● **About this task**
Reproduce word for word the line that contains "Viewport: 1512px width, 798px" and each line that follows it, stopping after the final line of the material.

● **Data provided**
[Start of section]
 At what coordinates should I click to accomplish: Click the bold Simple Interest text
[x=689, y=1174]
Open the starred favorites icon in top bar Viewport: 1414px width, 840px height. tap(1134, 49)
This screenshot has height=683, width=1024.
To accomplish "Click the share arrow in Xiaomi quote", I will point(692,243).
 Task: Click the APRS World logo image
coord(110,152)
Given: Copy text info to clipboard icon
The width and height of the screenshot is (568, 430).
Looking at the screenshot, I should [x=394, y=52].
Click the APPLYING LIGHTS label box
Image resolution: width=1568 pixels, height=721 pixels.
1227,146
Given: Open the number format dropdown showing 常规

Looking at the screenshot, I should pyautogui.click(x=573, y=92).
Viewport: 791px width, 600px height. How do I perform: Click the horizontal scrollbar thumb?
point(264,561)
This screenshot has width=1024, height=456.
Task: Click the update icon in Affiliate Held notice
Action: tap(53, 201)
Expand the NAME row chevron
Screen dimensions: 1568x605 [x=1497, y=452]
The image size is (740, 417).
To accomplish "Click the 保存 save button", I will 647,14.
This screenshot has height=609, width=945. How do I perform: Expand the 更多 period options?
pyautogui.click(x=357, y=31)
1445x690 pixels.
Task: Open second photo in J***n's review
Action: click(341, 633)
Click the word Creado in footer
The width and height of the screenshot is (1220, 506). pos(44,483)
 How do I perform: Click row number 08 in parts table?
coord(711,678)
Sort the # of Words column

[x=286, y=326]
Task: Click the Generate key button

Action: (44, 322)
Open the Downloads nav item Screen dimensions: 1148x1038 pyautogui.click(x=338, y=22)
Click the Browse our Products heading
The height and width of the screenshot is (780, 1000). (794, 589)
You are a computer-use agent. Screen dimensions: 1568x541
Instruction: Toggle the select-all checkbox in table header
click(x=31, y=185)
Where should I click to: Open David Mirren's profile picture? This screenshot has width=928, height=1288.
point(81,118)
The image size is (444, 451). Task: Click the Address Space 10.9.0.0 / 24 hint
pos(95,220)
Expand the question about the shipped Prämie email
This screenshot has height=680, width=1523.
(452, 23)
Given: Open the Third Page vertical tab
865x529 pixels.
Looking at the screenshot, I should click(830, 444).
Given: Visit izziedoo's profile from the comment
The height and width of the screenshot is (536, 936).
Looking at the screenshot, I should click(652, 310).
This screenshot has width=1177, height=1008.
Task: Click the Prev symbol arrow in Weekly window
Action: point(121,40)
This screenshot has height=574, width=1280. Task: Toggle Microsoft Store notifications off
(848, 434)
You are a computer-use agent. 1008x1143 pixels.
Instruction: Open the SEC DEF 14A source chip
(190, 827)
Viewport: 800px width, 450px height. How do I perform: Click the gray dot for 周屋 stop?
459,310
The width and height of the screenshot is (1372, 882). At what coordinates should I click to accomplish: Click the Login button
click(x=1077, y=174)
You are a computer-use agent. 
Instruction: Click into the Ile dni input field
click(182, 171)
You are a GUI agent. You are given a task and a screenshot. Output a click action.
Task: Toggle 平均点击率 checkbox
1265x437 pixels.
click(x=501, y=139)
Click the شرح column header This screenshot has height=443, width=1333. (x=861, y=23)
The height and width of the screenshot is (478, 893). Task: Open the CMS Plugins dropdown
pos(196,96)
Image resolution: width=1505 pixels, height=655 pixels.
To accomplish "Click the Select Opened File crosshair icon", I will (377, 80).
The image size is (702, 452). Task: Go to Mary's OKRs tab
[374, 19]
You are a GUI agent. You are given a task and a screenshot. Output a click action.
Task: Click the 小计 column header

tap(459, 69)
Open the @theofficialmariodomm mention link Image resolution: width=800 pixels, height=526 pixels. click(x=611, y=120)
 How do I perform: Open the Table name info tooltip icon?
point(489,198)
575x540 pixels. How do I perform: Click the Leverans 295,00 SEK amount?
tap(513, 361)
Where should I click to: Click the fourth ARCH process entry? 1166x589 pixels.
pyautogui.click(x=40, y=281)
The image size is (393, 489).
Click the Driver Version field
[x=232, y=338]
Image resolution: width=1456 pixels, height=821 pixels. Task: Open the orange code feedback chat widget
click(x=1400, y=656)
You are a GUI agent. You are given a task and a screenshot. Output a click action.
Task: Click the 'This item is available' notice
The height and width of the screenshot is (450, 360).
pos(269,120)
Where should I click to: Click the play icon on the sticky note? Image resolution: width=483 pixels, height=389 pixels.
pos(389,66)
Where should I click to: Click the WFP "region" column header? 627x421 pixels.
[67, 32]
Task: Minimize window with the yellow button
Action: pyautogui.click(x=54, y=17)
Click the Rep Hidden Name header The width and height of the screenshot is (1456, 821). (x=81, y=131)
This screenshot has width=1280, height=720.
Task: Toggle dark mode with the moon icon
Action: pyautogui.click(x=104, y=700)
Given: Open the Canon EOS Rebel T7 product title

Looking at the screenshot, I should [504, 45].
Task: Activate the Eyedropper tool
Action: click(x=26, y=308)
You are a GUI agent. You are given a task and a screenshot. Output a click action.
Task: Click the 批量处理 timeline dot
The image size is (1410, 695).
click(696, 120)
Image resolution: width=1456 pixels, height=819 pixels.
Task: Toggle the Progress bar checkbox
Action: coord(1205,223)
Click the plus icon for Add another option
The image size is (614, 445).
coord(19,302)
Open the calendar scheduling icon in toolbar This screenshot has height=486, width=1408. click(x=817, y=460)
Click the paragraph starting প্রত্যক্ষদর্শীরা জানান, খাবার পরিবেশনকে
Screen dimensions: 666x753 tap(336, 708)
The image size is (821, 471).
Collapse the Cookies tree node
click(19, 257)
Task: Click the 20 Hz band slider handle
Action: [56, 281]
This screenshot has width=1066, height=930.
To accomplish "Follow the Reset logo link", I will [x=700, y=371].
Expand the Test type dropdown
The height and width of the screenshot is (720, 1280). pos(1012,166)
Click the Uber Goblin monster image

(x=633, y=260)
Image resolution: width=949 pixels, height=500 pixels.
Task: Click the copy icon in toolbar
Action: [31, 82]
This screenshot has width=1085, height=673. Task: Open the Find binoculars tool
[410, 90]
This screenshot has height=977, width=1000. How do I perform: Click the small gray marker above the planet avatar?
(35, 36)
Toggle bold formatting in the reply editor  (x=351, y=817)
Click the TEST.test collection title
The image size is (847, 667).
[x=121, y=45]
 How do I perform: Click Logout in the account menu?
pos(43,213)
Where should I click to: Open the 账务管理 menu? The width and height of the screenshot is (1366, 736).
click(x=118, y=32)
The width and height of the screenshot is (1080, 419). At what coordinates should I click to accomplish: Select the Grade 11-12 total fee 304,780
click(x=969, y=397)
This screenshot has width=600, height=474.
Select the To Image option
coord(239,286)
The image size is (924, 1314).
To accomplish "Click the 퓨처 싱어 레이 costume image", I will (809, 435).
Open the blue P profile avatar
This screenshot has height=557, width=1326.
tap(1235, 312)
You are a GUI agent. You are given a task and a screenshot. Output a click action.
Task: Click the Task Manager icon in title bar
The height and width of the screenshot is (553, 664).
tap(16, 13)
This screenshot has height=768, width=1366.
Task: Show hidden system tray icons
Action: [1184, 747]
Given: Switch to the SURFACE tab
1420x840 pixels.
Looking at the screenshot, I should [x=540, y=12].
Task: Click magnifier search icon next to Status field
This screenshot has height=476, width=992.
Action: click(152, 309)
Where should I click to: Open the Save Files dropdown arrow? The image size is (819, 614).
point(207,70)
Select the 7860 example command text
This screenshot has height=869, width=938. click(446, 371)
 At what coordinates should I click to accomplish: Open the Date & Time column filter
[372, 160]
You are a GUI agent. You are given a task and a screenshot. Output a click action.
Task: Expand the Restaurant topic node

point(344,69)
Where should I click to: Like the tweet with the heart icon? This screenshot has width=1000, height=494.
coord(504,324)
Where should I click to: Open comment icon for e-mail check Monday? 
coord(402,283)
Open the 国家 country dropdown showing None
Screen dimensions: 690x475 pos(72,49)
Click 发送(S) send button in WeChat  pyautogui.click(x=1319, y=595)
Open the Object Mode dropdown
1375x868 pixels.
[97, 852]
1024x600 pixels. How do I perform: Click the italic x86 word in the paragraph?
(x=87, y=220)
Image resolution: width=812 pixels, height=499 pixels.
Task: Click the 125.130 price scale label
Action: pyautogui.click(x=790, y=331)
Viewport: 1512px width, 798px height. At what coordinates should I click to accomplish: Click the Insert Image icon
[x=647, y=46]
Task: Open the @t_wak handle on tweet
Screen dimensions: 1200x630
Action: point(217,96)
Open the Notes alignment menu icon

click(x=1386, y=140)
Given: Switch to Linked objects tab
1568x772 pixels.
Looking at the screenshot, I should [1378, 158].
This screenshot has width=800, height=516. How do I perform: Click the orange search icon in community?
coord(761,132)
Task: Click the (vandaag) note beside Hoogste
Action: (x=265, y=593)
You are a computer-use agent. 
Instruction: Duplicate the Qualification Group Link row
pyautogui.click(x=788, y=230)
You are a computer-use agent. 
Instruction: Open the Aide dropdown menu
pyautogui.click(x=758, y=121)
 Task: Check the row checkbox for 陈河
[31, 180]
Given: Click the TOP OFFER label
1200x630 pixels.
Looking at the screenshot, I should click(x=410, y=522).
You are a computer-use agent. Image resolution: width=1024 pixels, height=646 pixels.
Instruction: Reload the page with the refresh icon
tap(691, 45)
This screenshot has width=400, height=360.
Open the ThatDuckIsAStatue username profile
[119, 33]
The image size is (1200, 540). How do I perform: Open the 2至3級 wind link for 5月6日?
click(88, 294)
[End of section]
● **The completed task**
Viewport: 1512px width, 798px height. At what coordinates should I click to accomplish: Click the Insert Image icon
[x=647, y=46]
Task: Open the @t_wak handle on tweet
Screen dimensions: 1200x630
Action: point(217,96)
Open the Notes alignment menu icon

click(x=1386, y=140)
Given: Switch to Linked objects tab
1568x772 pixels.
Looking at the screenshot, I should [1378, 158].
This screenshot has width=800, height=516. How do I perform: Click the orange search icon in community?
coord(761,132)
Task: Click the (vandaag) note beside Hoogste
Action: (x=265, y=593)
You are a computer-use agent. 
Instruction: Duplicate the Qualification Group Link row
pyautogui.click(x=788, y=230)
You are a computer-use agent. 
Instruction: Open the Aide dropdown menu
pyautogui.click(x=758, y=121)
 Task: Check the row checkbox for 陈河
[31, 180]
Given: Click the TOP OFFER label
1200x630 pixels.
Looking at the screenshot, I should click(x=410, y=522).
You are a computer-use agent. Image resolution: width=1024 pixels, height=646 pixels.
Instruction: Reload the page with the refresh icon
tap(691, 45)
This screenshot has width=400, height=360.
Open the ThatDuckIsAStatue username profile
[119, 33]
The image size is (1200, 540). How do I perform: Open the 2至3級 wind link for 5月6日?
click(88, 294)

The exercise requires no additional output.